Well, I think that having data is way better than not having data. It’s not about, “I have this blank page.” There are certain things that you know intuitively how to represent. Obviously, you want to do work that is noble and original and creative, and you don’t want to repeat yourself, but a time frame is a time frame, for example. And, a million data points is really different than 50 data points. All of that starts to bring clarity into where to look for inspiration. It can be abstract art. It can be physical drawings, it can be nature. It can be a pattern that I’m wearing. It can be anything that clicks with the topic and makes me want to do the first sketches.
    Bouncing ideas back and forth with my team is the way to get creatively unblocked. During moments when I’m like, “What is the right question to ask here?” just having a conversation about it clarifies.

With the project Plastic Air, Giorgia and her team collaborated with Google Arts & Culture to explore the health and environmental impacts that microplastics have on our air.
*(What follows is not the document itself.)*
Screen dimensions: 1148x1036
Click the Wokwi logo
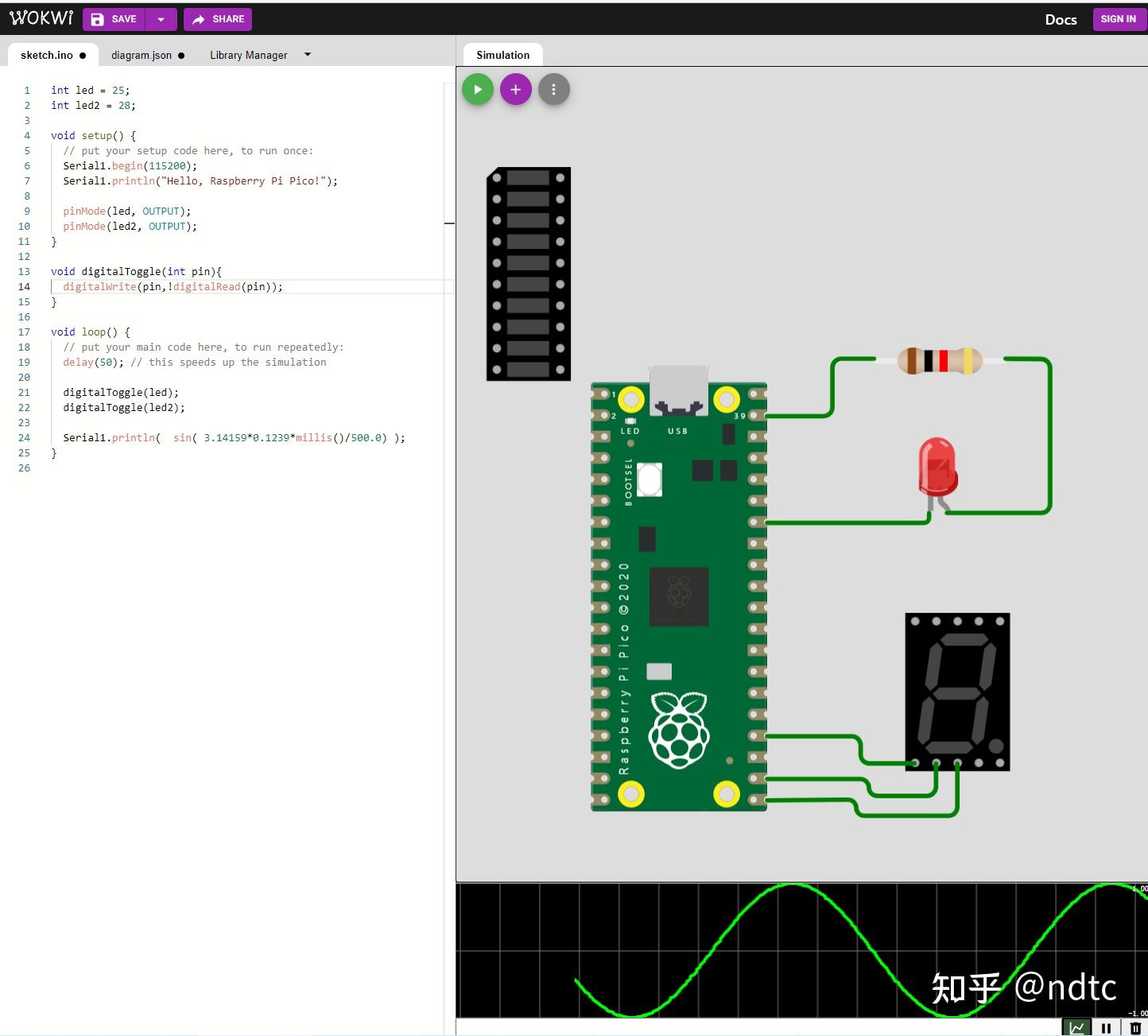[x=41, y=18]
Are there critical collaborators or relationships beyond the team that really influenced your work, Giorgia?

 

It’s important to mention my ex-husband, Gabriele; we’re like family to each other and still collaborating. He’s one of the partners at Accurat, so when I was there, we spent every evening just talking about work, sketching together. I think we influenced each other very deeply.
    The Dear Data collaboration with Stefanie [Posavec] was mind opening; even the conversation that she and I had. [The two information designers sent weekly postcards with visualized data
drawings from their lives. The yearlong project was shared online and collected in a book, Dear Data.]
    My collaboration with Kaki King, the musician, was critical to adding different dimensions to how I can even perceive my work.
    I think all the external collaborations that I’ve had are somehow milestones, in a way. I don’t think I’ve ever had any mentor. I’ve never had any boss, besides maybe a few months after university. We are made of the experiences that we share with others. I’m not really good at working by myself. I get bored. I really like sharing.

 

How do you view your own personal development? What are you looking to explore or master?

 

Right now, I’m in kind of a self-reflective mode. I’m trying to adopt a more creative way of thinking in everything that I decide to do.
    If all goes well at Pentagram, I’ll be among a new generation of partners. I think in a few years this will mean redefining some of the modalities that older agencies adopted. If you see Pentagram as a stage, there’s a lot that still can be experimented with at the intersection between client work and speculation. At the intersection of pure graphic design and something that also has a philosophy behind it. In the way that we collaborate with our team, and the way we credit people. I’m really open to observing what works and what doesn’t work. I am happy when my team is happy. And so, that is always a priority for me.

 

How do you view your legacy? How would you like to be remembered?

 

Having an impact on people’s lives, because of the visibility that I’m lucky to have, is such a privilege. I receive messages from younger designers or aspiring designers about how seeing my work inspired them to try to incorporate data in a certain way or change something in the organization that they work on, and it feels incredible.
    This is really ambitious, but like how humanist intellectuals like Boccaccio and Petrarca [Petrarch] in the Italian Renaissance brought the focus back to human nature after a sort of technological and illusionistic kind of moment, I want to be remembered for being one of the first who left this technology bubble, algorithms bubble, and returned the focus on the very human in the world of data.